Saturday, February 12, 2011

Kolb Comes Through

Many thanks to Scott Kolb of Kolb Machine for delivering 2 perfectly capped and smoothed cylinder heads.  Scott is a fabrication ace and it is him who I turn to when my ham-fisted hand work simply will not be up to snuff.  He is also an accomplished builder in his own right, having several land speed records under his belt and several more in his sights.  His blog site shows a lot of cool stuff on his LSR project.  There is also some great footage from his visit to the A2 wind tunnel in North Carolina, the heart of NASCAR territory.  The visit was very productive and informative for both learning about his existing partial streamliner and doing tests on shapes for his future 200+mph 125cc full streamliner.  It was my first wind tunnel test and hopefully not my last.

I had 2 sets of ported heads and kit cams purchased from Attack Kawasaki from one of their last Formula Xtreme bikes when that series still allowed significant engine modifications.  These heads were sectioned on a bandsaw and cleaned up on the mill to leave the camchain tunnel and adjacent 2 cylinders.

Bandsaw cutting:

Cleaning up surface on mill with face mill:

I then stripped the paint off the parts and shipped them up to Scott.  He proceeded on the 2 step process first documented in an earlier post, Head Weld Test.  The 2 piece cap is to insure the internal separation from the oil and cooling passages remains separated.

Cutting out the cap plates:

Top cap plate unwelded/welded:

We installed extra valves and springs during the process to ensure the valve seats did not slide out of position due to the high heat input during TIG welding.

Fully welded part:

We decided to also fill in the cam bore 1/2 circular cutouts to make the gasket surface a single plane to allow using a waterjet cut Cometic gasket

Filling in cam journal external bosses:

Fully welded:


Scott then ground out all the welds giving the part a very clean and manufactured look.

From here I will remove the valves/springs and mount the head on our trunnion fixture to clean up the gasket mounting surface.  Some custom gaskets are on the way from Cometic to keep all the oil inside and we're a few steps closer to having a complete engine.

Until next time...

Thursday, February 10, 2011

Machining the Crankshaft Connecting Rod Journals

I was able to get some more time in on Peter's mill and got the journal machining done on all 3 crankshafts. After the last step the cranks were turned but did not have the offset journals machined, as shown in the following picture:

This step moved the parts from the lathe to the mill.  I hold the right side of the crank in a 3J collet and supported the outboard side with a tailstock with a dead center.  The setup is shown in the following picture:

The process is the same as the aluminum test part, except the spindle speed and feeds were much slower, the depth of cut was less, and I used a roughing and finishing end mill.  The finishing end mill was custom ground to have a flat end which minimized the uneven surface that the test part ended up with.
The roughing end mill has a serrated cutting surface and provides an aggressive edge to remove large amounts of material, allowing the finish end mill to only remove the last .02", last longer, and hold tighter tolerances.  The end mills were purchased from Mari Tool and held in a 3/4 milling chuck for maximum rigidity.

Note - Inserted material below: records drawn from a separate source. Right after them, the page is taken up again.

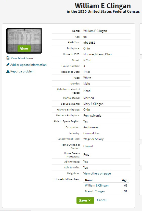The image size is (142, 211).
Task: Click the green View button
Action: [x=24, y=48]
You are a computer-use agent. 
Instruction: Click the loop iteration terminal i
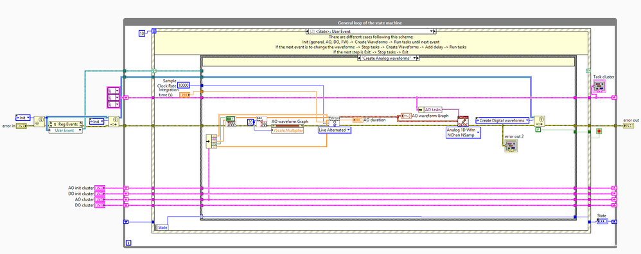(x=128, y=243)
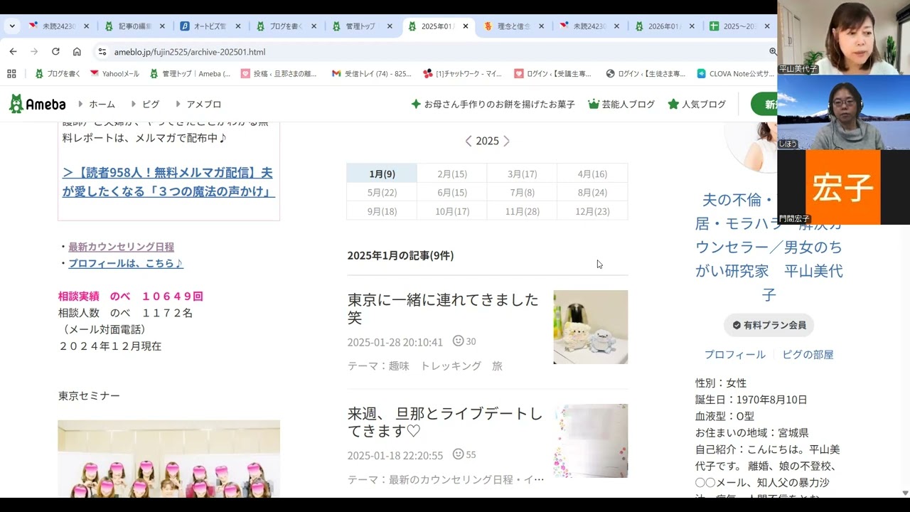This screenshot has height=512, width=910.
Task: Go to browser home page icon
Action: [77, 52]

Now on to some cutting shots.  First roughing in a step pattern produces a square journal:

Once both journals are roughed out leaving a square the next operation employs a 4th axis move to create the rounded thrust and journal surfaces:

Here's a couple of videos showing the finishing passes for both the thrust and journal surfaces:
The resulting surface finish and accuracy were excellent.  Here's a quick spin of the final part.
The great part about CNC is now I ran the same program 2 more times and ended up with 3 great parts.

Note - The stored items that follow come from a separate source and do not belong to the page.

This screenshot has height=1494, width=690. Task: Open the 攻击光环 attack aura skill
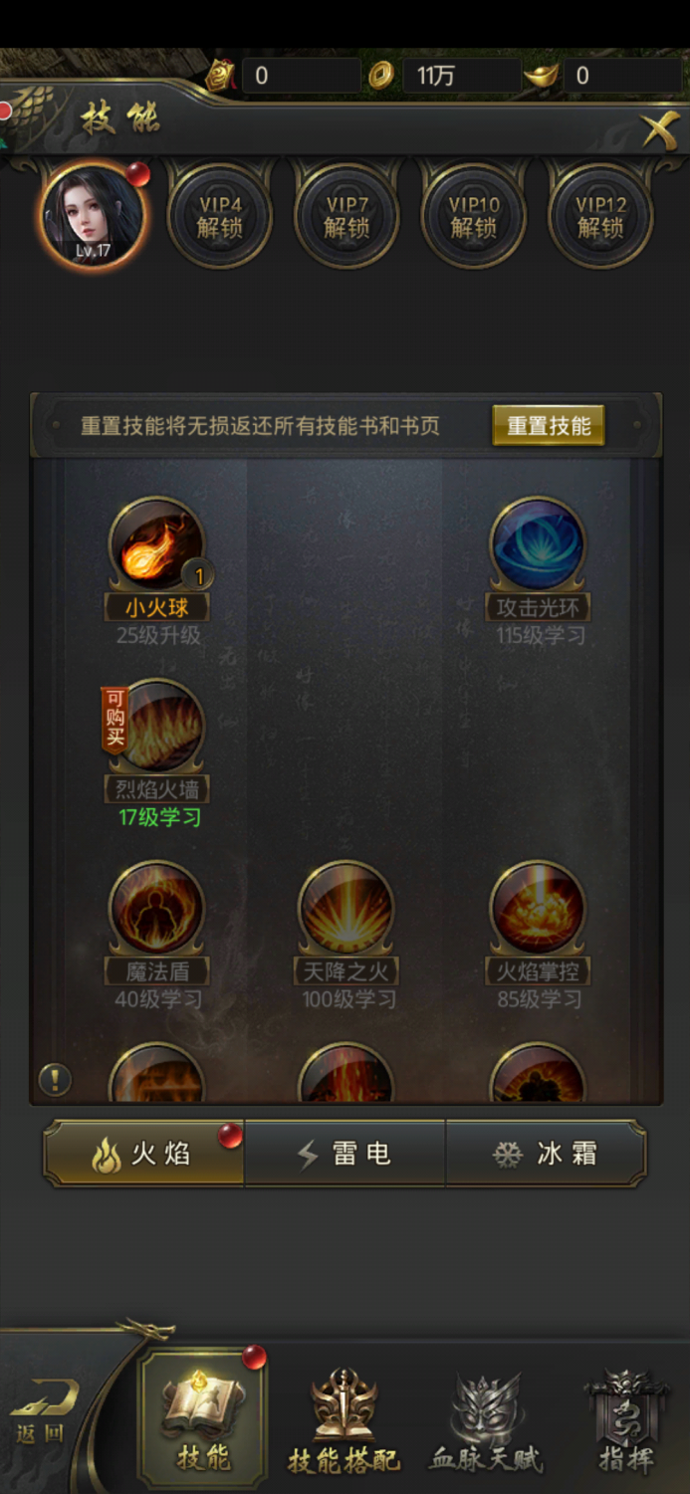click(539, 544)
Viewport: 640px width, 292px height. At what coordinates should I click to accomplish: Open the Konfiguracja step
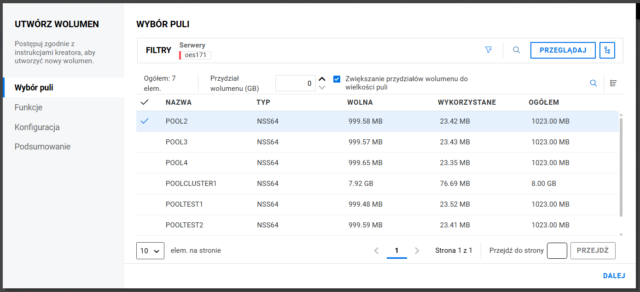pos(37,127)
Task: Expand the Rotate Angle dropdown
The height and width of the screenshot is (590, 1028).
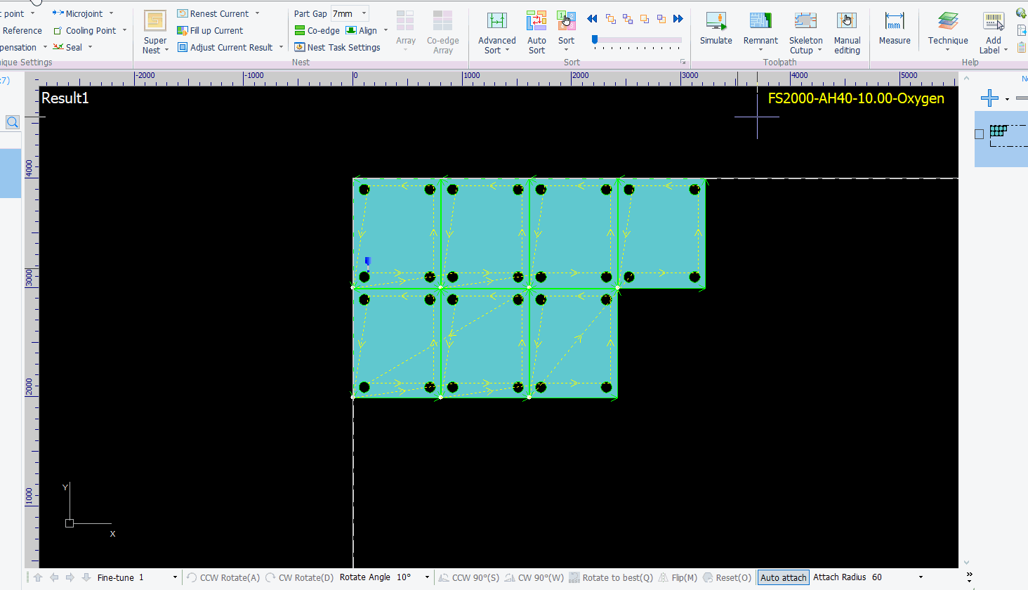Action: pos(427,577)
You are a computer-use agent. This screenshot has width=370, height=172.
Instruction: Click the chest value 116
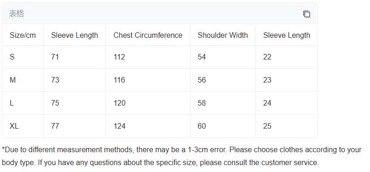point(119,80)
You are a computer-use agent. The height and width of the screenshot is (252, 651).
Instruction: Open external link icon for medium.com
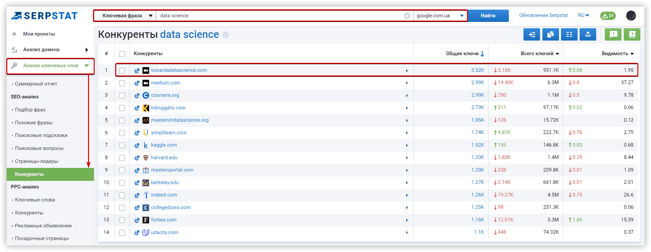tap(137, 83)
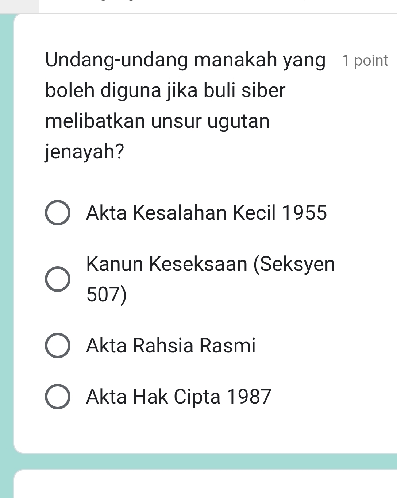This screenshot has height=498, width=397.
Task: Click the teal form margin on the left
Action: click(6, 255)
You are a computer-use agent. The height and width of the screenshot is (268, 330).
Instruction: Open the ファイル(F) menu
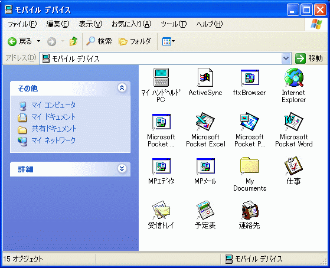click(22, 24)
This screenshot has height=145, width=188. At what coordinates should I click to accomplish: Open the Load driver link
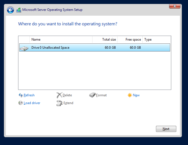[x=32, y=103]
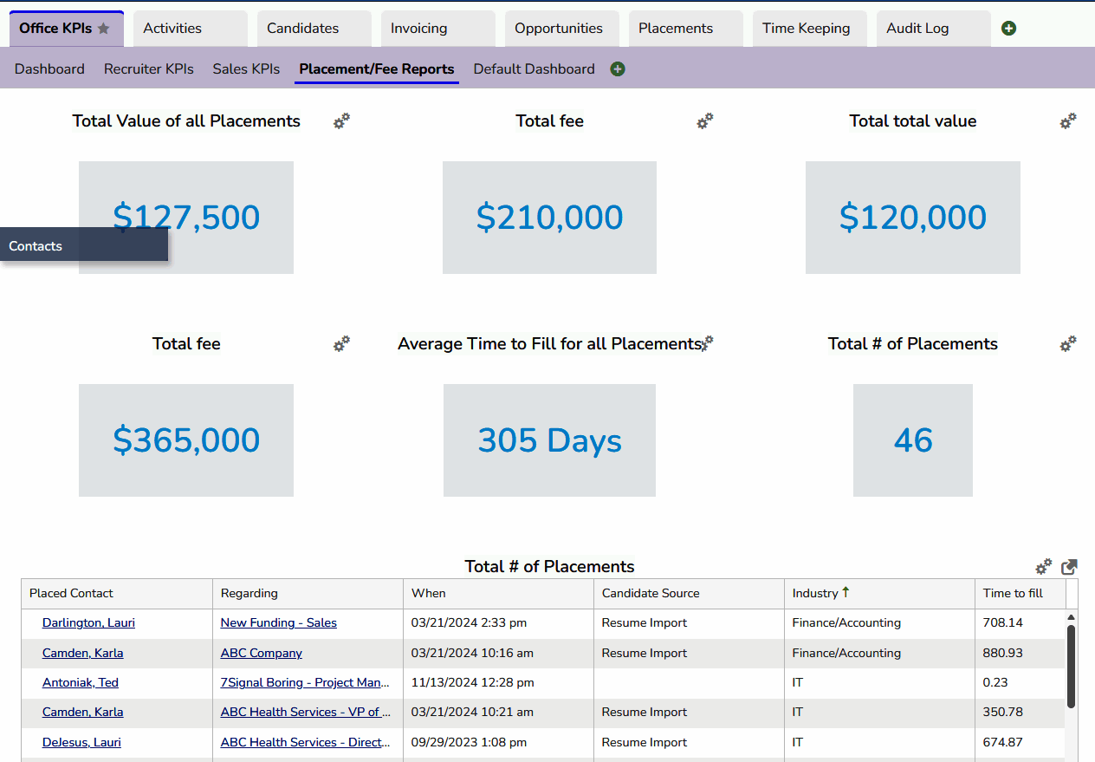
Task: Click the $210,000 Total fee tile
Action: pyautogui.click(x=549, y=218)
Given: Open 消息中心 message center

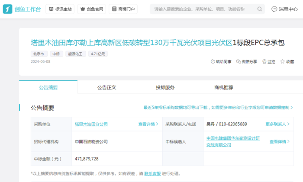Looking at the screenshot, I should [x=284, y=9].
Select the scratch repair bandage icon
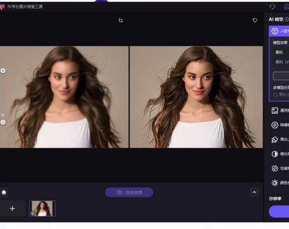 tap(275, 168)
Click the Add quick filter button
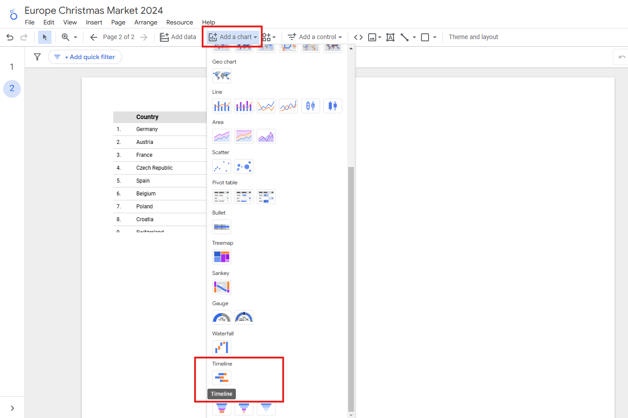The width and height of the screenshot is (628, 418). [x=85, y=57]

Next steps for the crankshaft are to machine the camchain sprocket teeth and drill the oil holes.  Hopefully i'l get to those operations next week and be ready to ship them out for gear hobbing and plasma nitriding shortly after.

That's all for now.

Monday, February 7, 2011

And now for something completely different

After working on all these engine parts I got a bug to shift focus and to make some inroads on the pile of chassis parts that need to be made.  My first choice was to make the upright legs for the front suspension.  These legs are central to the variable flex idea that is incorporated in the front suspension.  Instead of following the current ideas on overall bike flexibility which uses stiff telescopic forks and a slightly flexible chassis, I prefer to have the flex where it is needed-at the wheel.  Telescopic fork equipped bikes don't have much of an option here- the forks needs to be relatively rigid, otherwise they would bind up when flexing under braking load, preventing smooth suspension movement.  With the linkage suspension I am using it is possible to have a very stiff chassis and a-arm structure to allow smooth suspension action and accurate wheel location yet have flex built into the upright legs to accommodate small bumps and irregularities in the surface when leaned far over.

From the years spent campaigning my single cylinder racer I have a good idea of the directional stiffness that will produce good results.  No, I won't go into specifics here on what the stiffness ratios are.  As expected, maximum stiffness is needed in the braking direction and much less needed in the transverse direction.  The initial uprights I designed worked well, but was a bit complex to make quick copies of.  I then moved on to a much simpler design using rectangular steel, some with welded on stiffening plates to tweak the stiffness as testing dictated.  The latest version of the front suspension uses some old and some new to result in a low friction assembly with easily characterized controlled flex characteristics.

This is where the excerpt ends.